Okay, now let’s get down and dirty with how text analytics really works.
There are 7 basic steps involved in preparing an unstructured text document for
deeper analysis:
1. Language Identification
2. Tokenization
3. Sentence Breaking
4. Part of Speech Tagging
5. Chunking
6. Syntax Parsing
7. Sentence Chaining
Each step is achieved on a spectrum between pure machine learning and pure
software rules. Let’s review each step in order, and discuss the contributions of
machine learning and rules-based NLP.
1. Language Identification
Fig. 1 – Lexalytics’ text analytics technology and NLP feature stack, showing the
layers of processing each text document goes through to be transformed into
structured data.
The first step in text analytics is identifying what language the text is written in.
Spanish? Singlish? Arabic? Each language has its own idiosyncrasies, so it’s
important to know what we’re dealing with.
2. Tokenization
Now that we know what language the text is in, we can break it up into
pieces. Tokens are the individual units of meaning you’re operating on. This can can
be words, phonemes, or even full sentences. Tokenization is the process of
breaking down text document apart into those pieces.
In text analytics, tokens are most frequently just words. A sentence of 10 words,
then, would contain 10 tokens. For deeper analytics, however, it’s often useful to
expand your definition of a token. For Lexalytics, tokens can be:
Words
Punctuation (exclamation points intensify sentiment)
Hyperlinks (https://…)
Possessive markers (apostrophes)
3. Sentence Breaking
Once you’ve identified the tokens, you can tell where the sentences end. (See, look
at that period right there, you knew exactly where the sentence ended, didn’t you Dr.
Smart?)
But look again at the second sentence above. Did it end with the period at the end of
“Dr.?”
Now check out the punctuation in that last sentence. There’s a period and a question
mark right at the end of it!
Point is, before you can run deeper text analytics functions (such as syntax parsing),
you must be able to tell where the boundaries are on a sentence. Sometimes it’s a
simple process, and other times… not so much.
Part of Speech tagging (or PoS tagging) is the process of determining the part of
speech of every token in a document, and then tagging it as such.
For example, we use PoS tagging to figure out whether a given token represents a
proper noun or a common noun, or if it’s a verb, an adjective, or something else
entirely.
Part of Speech tagging may sound simple, but much like an onion, you’d be
surprised at the layers involved – and they just might make you cry. At Lexalytics,
due to our breadth of language coverage, we’ve had to train our systems to
understand 93 unique Part of Speech tags.
5. Chunking
Let’s move on to the text analytics function known as Chunking (a few people call
it light parsing, but we don’t). Chunking refers to a range of sentence-breaking
systems that splinter a sentence into its component phrases (noun phrases, verb
phrases, and so on).
Before we move forward, I want to draw a quick distinction between Chunking and
Part of Speech tagging in text analytics.

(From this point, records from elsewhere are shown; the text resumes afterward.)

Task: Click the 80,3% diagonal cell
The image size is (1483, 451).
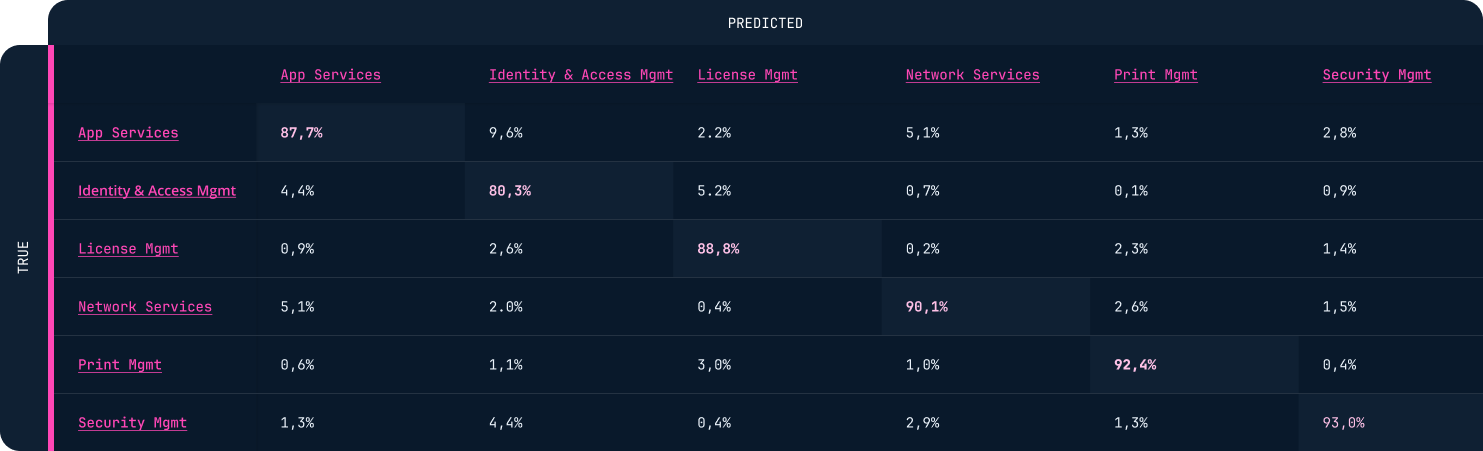Action: [x=569, y=191]
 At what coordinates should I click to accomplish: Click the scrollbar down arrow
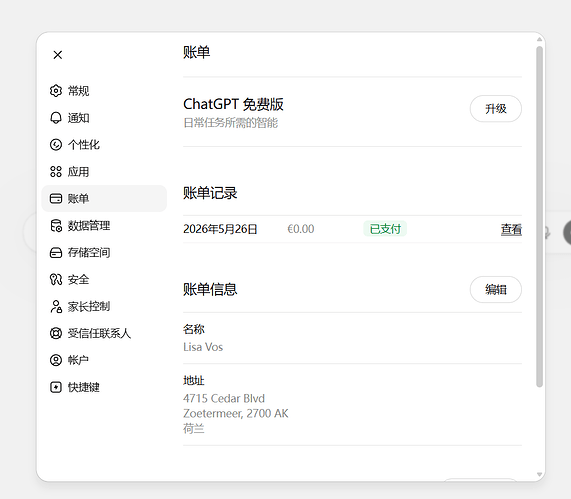tap(540, 474)

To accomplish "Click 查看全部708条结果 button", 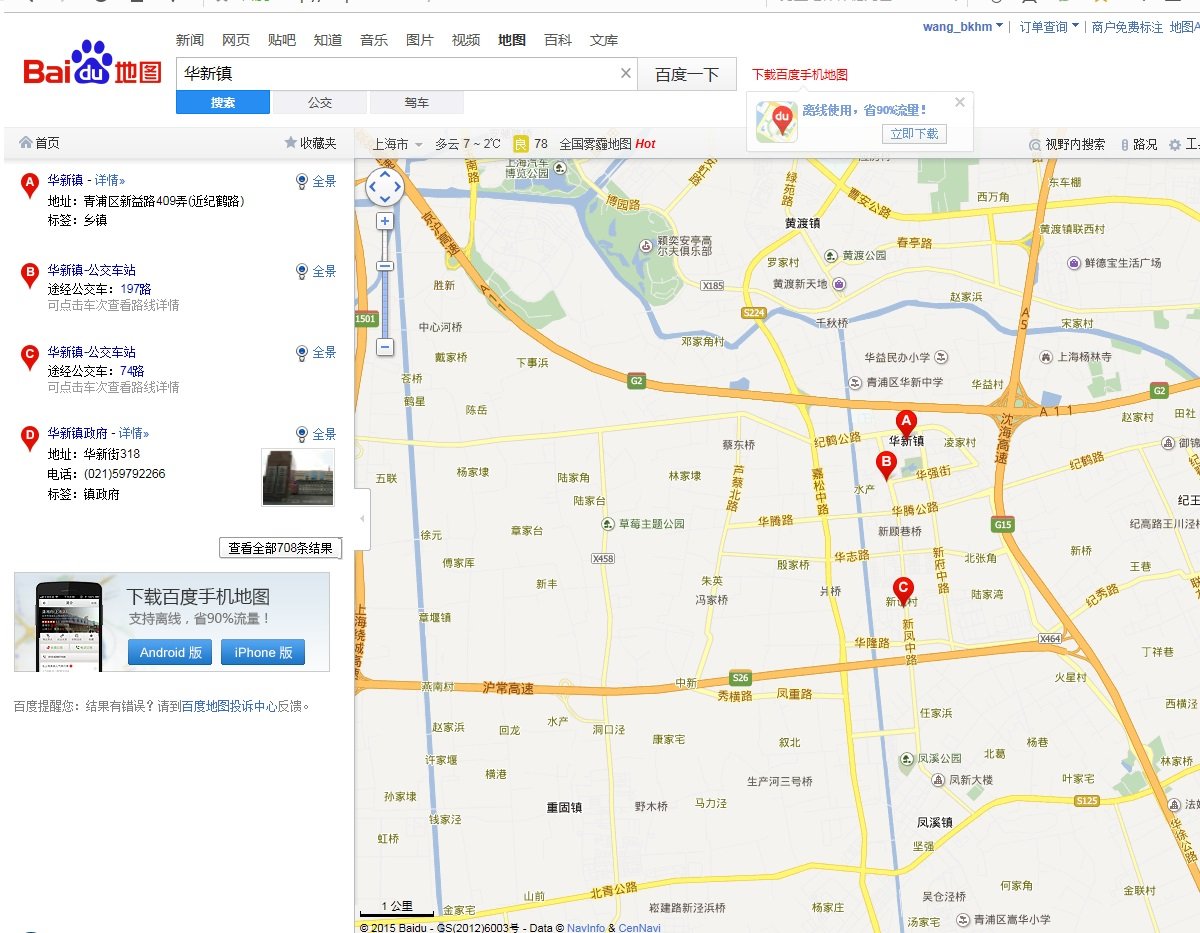I will coord(280,548).
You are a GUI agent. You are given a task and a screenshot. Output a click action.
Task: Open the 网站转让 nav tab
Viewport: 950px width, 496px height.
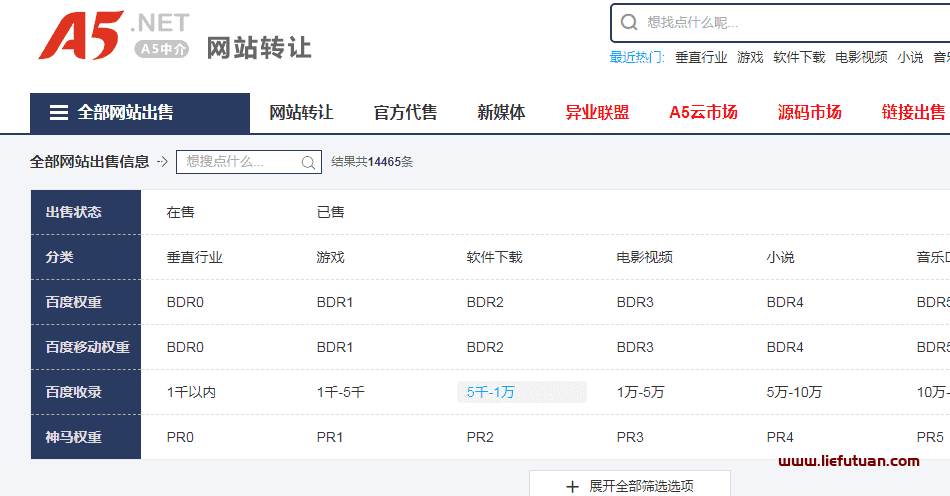click(x=301, y=113)
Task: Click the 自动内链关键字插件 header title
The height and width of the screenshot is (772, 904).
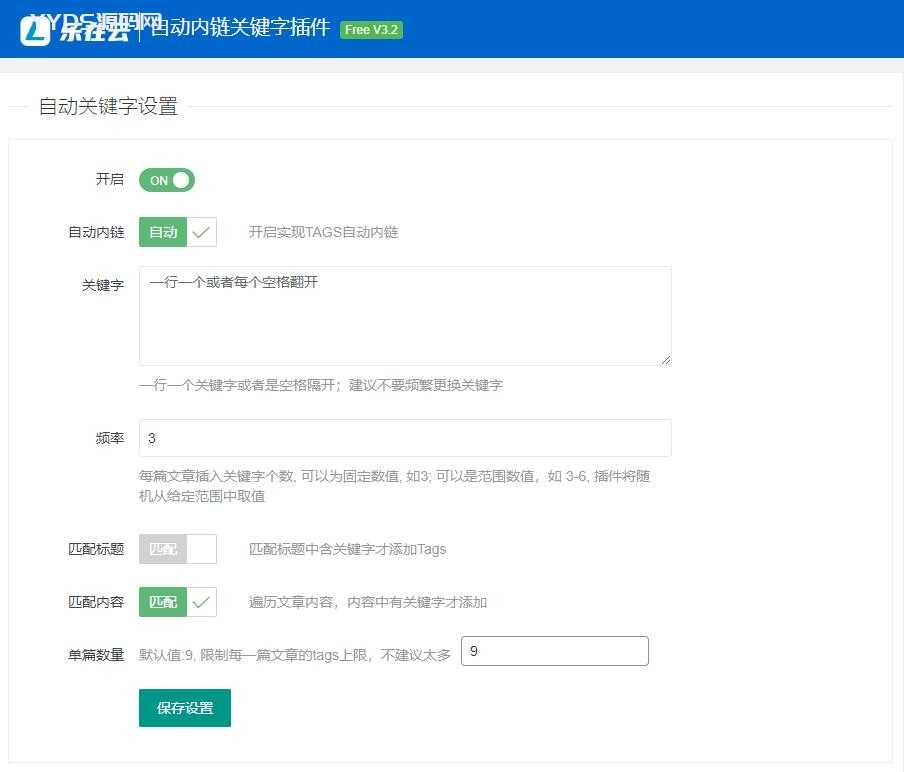Action: pos(240,28)
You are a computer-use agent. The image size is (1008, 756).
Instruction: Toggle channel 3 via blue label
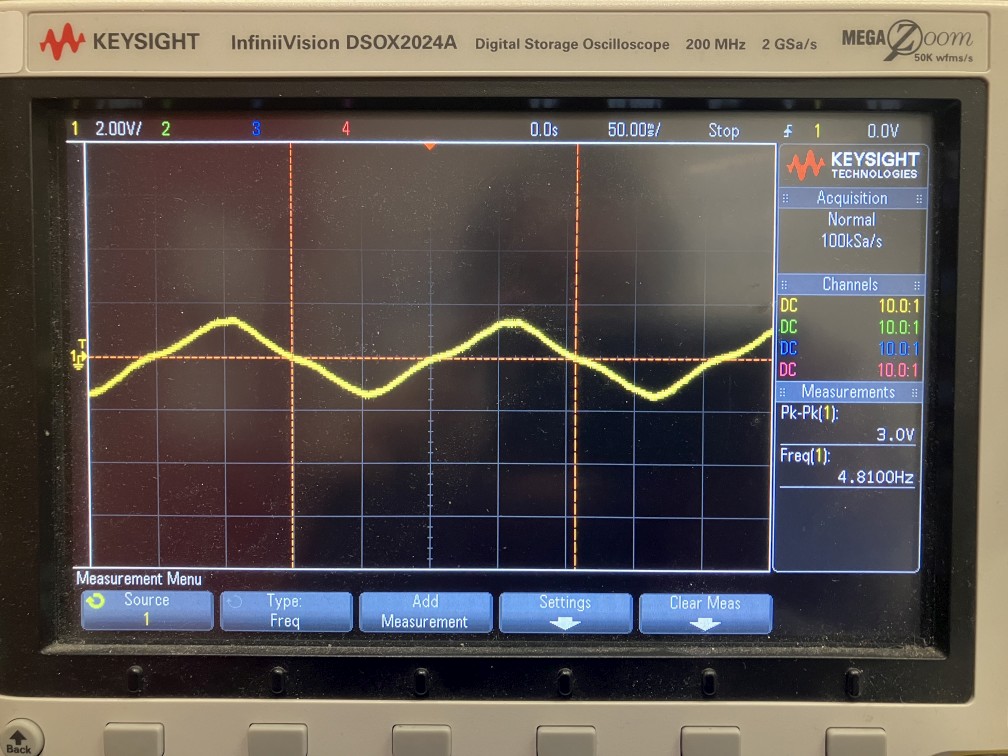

Chunking will return: [the tall man]_np [is going to quickly walk]_vp [under the
ladder]_pp
6. Syntax Parsing
The syntax parsing sub-function is a way to determine the structure of a sentence.
In truth, syntax parsing is really just fancy talk for sentence diagraming. But it’s a
critical preparatory step in sentiment analysis and other natural language processing
features.
7. Sentence Chaining
The final step in preparing unstructured text for deeper analysis is sentence
chaining, sometimes known as sentence relation.
Lexalytics utilizes a technique called “lexical chaining” to connect related sentences.
Lexical chaining links individual sentences by each sentence’s strength of
association to an overall topic.
Even if sentences appear many paragraphs apart in a document, the lexical chain
will flow through the document and help a machine detect over-arching topics and
quantify the overall “feel”.
In fact, once you’ve drawn associations between sentences, you can run complex
analyses, such as comparing and contrasting sentiment scores and quickly
generating accurate summaries of long documents.
I’m a big fan of the Wikipedia article on this subject (don’t tell my high school English
teacher). Note that Wikipedia considers Text Analytics and Text Mining to be one
and the same thing. I don’t necessarily agree with that position, but we’ll discuss that
another time.